During its operations, the agent might face errors that prevent it from successfully executing a command. To enhance the instruction fulfillment rate, a self-evaluation approach has been implemented, activating under two specific circumstances. Initially, if the agent executes a flawed or invalid action that halts progress, such as when it recognizes the screenshot remains unchanged post-operation or displays an incorrect page, it will be directed to consider alternative actions or adjust the existing operation's parameters. Secondly, the agent might miss some elements of a complex directive. Once the agent has executed a series of actions based on its initial plan, it will be prompted to review its action sequence, the latest screenshot, and the user's directive to assess whether the task has been completed. If discrepancies are found, the agent is tasked to autonomously generate new actions to fulfill the directive.

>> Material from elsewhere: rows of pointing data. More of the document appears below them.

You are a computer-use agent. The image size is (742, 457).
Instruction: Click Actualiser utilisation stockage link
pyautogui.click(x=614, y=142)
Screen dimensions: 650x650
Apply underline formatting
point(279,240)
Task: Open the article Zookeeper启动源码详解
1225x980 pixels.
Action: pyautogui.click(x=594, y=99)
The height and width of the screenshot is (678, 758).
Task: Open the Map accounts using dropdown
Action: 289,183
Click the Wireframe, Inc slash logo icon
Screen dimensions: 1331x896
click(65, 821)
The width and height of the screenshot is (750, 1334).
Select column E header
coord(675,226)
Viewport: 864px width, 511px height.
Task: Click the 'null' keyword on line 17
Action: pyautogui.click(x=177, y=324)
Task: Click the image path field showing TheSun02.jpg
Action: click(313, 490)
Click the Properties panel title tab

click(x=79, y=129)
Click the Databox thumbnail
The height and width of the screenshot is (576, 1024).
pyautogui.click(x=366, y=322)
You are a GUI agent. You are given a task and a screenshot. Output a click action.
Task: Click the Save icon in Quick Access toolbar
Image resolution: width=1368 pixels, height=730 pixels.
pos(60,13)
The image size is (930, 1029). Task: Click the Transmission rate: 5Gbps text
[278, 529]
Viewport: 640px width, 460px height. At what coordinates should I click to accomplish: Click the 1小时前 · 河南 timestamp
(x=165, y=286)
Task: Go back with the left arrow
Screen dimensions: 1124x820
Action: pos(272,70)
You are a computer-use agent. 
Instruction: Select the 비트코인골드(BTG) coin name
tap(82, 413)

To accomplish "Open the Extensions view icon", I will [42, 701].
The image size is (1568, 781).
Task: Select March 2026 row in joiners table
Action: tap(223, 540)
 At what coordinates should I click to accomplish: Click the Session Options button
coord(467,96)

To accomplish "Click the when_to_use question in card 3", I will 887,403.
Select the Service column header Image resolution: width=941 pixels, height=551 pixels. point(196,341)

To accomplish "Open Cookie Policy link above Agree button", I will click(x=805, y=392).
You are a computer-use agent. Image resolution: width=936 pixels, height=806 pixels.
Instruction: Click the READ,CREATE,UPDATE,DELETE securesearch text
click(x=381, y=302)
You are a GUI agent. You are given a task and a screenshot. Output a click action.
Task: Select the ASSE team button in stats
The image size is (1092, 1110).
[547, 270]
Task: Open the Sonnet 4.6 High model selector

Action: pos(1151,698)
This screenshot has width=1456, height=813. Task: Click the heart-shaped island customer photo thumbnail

Mobile-Agent : Experiments and Results

To evaluate its abilities comprehensively, the Mobile-Agent framework introduces the Mobile-Eval benchmark consisting of 10 commonly used applications, and designs three instructions for each application. The first operation is straightforward, and only covers basic application operations whereas the second operation is a bit more complex than the first as it has some additional requirements. Finally, the third operation is the most complex of them all since it contains abstract user instruction with the user not explicitly specifying which app to use or what operation to perform.

Moving along, to assess the performance from different perspectives, the Mobile-Agent framework designs and implements 4 different metrics.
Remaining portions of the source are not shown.